**What the exercise asks**
How many lines in the records below contain the word "next"? Reply with the number alone.

**Exercise material**

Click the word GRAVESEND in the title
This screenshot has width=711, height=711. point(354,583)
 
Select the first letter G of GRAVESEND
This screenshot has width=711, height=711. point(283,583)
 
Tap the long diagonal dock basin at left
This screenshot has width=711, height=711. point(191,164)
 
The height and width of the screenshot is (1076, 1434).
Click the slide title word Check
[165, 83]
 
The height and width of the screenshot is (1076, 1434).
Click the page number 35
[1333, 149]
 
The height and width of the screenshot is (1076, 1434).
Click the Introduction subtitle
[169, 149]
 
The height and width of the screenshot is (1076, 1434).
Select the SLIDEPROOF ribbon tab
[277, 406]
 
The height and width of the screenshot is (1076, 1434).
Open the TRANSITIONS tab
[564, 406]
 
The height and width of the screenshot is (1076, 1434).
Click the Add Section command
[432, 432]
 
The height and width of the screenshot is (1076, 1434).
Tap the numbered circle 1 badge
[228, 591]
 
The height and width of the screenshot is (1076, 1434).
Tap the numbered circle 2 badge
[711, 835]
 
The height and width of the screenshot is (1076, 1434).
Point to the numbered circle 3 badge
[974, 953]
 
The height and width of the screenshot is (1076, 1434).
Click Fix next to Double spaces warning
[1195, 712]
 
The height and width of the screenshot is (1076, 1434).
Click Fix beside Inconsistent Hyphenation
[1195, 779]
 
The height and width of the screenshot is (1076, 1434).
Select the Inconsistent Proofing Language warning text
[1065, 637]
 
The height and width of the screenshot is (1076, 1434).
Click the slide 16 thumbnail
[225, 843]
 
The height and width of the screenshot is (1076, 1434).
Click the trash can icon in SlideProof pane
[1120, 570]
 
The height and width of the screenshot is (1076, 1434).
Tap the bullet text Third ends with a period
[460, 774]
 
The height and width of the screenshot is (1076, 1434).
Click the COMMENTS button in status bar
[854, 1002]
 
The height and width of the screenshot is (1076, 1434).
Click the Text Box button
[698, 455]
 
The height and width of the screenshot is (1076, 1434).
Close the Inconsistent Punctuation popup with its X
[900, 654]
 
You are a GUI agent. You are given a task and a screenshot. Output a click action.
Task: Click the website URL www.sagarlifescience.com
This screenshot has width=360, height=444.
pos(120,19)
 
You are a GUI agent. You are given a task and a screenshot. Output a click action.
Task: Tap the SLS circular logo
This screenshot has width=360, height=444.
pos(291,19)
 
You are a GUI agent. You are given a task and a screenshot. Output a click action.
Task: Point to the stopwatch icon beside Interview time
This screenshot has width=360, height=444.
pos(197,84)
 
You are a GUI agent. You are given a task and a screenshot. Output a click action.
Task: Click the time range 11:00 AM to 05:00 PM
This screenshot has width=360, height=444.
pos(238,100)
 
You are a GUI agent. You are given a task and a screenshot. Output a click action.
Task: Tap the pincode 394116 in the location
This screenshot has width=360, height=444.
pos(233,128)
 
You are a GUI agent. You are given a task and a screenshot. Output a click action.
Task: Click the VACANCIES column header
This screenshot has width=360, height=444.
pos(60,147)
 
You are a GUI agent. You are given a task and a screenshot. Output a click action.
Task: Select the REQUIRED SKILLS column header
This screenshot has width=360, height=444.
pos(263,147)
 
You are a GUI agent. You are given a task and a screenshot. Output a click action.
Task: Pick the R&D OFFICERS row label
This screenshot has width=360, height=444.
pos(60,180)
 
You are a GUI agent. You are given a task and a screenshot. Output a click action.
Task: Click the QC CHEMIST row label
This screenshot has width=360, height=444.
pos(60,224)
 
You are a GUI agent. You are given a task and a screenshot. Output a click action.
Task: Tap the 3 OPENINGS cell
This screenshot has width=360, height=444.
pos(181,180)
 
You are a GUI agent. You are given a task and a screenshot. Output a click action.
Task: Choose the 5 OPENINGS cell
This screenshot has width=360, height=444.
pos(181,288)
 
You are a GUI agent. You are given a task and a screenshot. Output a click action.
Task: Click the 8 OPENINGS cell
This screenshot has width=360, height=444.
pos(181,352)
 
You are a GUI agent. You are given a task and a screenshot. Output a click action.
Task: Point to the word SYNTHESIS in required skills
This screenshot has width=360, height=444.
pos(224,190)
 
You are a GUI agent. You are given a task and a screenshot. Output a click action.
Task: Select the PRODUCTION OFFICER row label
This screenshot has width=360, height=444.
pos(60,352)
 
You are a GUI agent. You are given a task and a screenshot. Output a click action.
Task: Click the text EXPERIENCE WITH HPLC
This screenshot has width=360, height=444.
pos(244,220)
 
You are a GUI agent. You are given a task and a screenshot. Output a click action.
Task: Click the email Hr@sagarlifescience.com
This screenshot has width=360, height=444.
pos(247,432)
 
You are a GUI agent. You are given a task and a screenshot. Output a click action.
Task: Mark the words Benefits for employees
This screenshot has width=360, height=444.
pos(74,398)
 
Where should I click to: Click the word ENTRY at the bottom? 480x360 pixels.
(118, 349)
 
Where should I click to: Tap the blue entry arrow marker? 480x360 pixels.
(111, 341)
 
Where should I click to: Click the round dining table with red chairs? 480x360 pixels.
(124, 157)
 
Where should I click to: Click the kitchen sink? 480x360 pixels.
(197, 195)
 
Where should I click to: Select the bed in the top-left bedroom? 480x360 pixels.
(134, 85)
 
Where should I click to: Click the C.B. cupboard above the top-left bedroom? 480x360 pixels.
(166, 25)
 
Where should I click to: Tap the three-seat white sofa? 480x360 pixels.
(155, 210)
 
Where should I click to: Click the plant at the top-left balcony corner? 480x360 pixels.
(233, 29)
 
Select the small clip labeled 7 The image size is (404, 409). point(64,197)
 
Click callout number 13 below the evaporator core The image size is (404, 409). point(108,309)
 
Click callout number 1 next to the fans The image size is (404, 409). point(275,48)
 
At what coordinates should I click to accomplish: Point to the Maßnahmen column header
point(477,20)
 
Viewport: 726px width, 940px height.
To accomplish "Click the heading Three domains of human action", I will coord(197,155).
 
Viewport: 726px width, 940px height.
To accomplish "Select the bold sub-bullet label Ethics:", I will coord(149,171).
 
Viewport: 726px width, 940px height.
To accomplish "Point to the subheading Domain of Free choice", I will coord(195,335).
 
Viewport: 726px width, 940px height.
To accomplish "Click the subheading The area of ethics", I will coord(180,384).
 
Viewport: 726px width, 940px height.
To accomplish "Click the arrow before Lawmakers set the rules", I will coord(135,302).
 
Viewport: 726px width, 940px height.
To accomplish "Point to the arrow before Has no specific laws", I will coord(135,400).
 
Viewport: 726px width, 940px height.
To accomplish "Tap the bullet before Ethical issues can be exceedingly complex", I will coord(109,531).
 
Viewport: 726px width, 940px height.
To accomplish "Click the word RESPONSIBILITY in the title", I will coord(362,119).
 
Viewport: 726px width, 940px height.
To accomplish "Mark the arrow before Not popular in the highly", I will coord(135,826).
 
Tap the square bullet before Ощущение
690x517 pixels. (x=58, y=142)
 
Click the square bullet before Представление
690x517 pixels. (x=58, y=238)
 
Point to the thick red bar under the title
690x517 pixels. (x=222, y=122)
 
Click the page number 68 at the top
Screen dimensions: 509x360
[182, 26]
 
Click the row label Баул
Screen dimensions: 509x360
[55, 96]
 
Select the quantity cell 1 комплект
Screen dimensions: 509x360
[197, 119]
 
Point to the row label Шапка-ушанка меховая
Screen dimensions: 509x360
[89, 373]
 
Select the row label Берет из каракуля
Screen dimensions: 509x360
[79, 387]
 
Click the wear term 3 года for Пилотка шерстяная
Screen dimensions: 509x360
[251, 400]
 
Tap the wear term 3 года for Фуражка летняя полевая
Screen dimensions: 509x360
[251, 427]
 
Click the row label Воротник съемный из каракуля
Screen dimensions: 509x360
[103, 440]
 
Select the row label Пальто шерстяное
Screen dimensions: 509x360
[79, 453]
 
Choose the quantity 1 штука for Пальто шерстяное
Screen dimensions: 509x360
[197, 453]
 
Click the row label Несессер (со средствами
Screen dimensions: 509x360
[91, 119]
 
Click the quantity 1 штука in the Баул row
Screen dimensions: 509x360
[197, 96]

**Answer**
2